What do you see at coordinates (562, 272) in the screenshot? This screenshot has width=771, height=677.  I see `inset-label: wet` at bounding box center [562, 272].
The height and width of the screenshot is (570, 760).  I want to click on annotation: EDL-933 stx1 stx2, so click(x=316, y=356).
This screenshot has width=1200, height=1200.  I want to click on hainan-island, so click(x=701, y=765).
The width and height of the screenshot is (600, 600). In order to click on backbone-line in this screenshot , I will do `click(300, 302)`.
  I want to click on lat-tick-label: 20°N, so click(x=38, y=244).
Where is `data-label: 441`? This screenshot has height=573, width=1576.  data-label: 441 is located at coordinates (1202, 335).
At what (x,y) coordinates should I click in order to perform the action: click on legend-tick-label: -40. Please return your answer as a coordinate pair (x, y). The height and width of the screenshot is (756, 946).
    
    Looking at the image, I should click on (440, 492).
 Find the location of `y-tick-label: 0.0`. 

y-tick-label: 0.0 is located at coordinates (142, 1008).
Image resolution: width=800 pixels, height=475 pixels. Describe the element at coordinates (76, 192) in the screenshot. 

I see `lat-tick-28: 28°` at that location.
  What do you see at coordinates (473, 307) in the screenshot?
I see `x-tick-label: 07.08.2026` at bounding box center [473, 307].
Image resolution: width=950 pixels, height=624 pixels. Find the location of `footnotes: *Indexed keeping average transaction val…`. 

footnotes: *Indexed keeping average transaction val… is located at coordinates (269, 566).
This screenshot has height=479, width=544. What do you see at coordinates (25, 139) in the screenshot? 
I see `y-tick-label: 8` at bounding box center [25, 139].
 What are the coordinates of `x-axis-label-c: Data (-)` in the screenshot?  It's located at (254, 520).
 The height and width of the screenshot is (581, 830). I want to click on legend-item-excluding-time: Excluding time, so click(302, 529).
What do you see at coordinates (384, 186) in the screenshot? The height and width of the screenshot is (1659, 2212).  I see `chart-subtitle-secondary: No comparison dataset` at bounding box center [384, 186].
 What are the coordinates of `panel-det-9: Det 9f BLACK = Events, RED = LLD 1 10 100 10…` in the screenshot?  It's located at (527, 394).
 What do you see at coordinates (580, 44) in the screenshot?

# # #

→ What is being asked:
Reproduce word for word the lines from the one containing "What do you see at coordinates (384, 186)" through the end of the entries, including both ends.

→ Output for this task:
What do you see at coordinates (384, 186) in the screenshot? The height and width of the screenshot is (1659, 2212).  I see `chart-subtitle-secondary: No comparison dataset` at bounding box center [384, 186].
 What are the coordinates of `panel-det-9: Det 9f BLACK = Events, RED = LLD 1 10 100 10…` in the screenshot?  It's located at (527, 394).
 What do you see at coordinates (580, 44) in the screenshot?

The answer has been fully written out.